To help ensure that patients receive optimal medication guidance and therapy that improves health and reduces the risk of harm, the USC School of Pharmacy’s new Titus Center for Medication Safety and Population Health will combine evidence, education and advocacy to make more effective use of community pharmacists.

Expanding pharmacists’ role to include medication management has been shown to better optimize treatment and improve outcomes for patients from underserved populations—who suffer disproportionally from common chronic diseases such as diabetes, hypertension and asthma.

The center will be led by Steven W. Chen, a national leader in expanding the scope of pharmacy practice to improve patient outcomes and save healthcare dollars. Clinician and data scientist D. Steven Fox will serve as the center’s research head and co-director.

“Dr. Chen is an expert in designing and implementing innovative clinical pharmacy practice models and a tireless advocate for utilizing the pharmacist as an integral member of the healthcare team—and Dr. Fox is a superb clinician- health analyst,” Dean Vassilios Papadopoulos says. “Together, they’ll set the tone for the center, whose high-impact mission is to create healthier communities while making healthcare more affordable.”

Founded in March 2021, the Titus Center is built on earlier foundational work conducted in partnership with key government and commercial entities, including the Health Resources and Services Administration, Patient Safety and Clinical Pharmacy Services Collaborative, Federally Qualified Health Centers, several California health plans and numerous community pharmacies. Those partnerships, supported by more than $18 million in foundation and government funding, demonstrated pharmacists’ tremendous value in improving population health outcomes.
“Over $528 billion of avoidable spending occurs each year in the U.S. due to preventable harm or inadequate treatment from medication, accounting for the third leading cause of death,” notes Chen, associate dean for clinical affairs and the William A. and Josephine A. Heeres Chair in Community Pharmacy.

“The Titus Center will create opportunities for pharmacists to ensure that all patients, regardless of their socioeconomic status, can attain optimal results from medication therapy, leading to healthier and more productive lives,” he adds. “The services and research supported by the center will also address the social determinants of physical and mental health through delivering care that is culturally and linguistically appropriate.”

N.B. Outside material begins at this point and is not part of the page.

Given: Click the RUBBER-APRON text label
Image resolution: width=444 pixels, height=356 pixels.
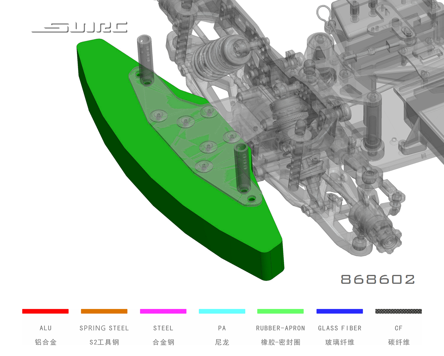Looking at the screenshot, I should [280, 328].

The Titus Center will advance training and initiatives to ensure pharmacists deliver high-value clinical services such as comprehensive medication management.

“Medications usually can’t cure chronic diseases, but almost 90% of chronic conditions require carefully targeted medications to achieve optimal control,” Chen says. “We must get those medications right in order to keep patients healthy and out of the hospital.” Center initiatives include cutting-edge technological solutions for improving medication therapy efficacy and safety.

Driving those efforts to advance sustainable and scalable programs requires reliable evidence, including scientifically rigorous evaluations of each program’s health outcomes. That analysis will be led by Fox, assistant research professor in the school’s Department of Pharmaceutical and Health Economics.

“The center will create a sustainable infrastructure for collaboration among researchers, policymakers, practitioners, healthcare system leaders, patients and communities,” Fox says.

“That infrastructure will enable the center to rapidly test potential innovations in real-world settings and scale up those that provide effective and equitable solutions.”

A faculty member at the school since 1998, Chen has been among the leaders in expanding the school’s footprint in safety-net clinics throughout Southern California, providing disease management and medication consultative services to vulnerable populations by teams of clinical pharmacists, residents and students. He was a co-investigator on the largest grant ever received by the school, a $12 million innovation grant from the Centers for Medicare & Medicaid Services that aimed to improve medication use and safety and access to primary care among underserved populations. Building on that work, he founded the California Right Meds Collaborative, an innovative healthcare solution that partners physicians with pharmacists to save time, money and lives.

The Titus Center is named after USC alumna Susie Titus, who died in February 2020 and gave $5 million from her estate to the school.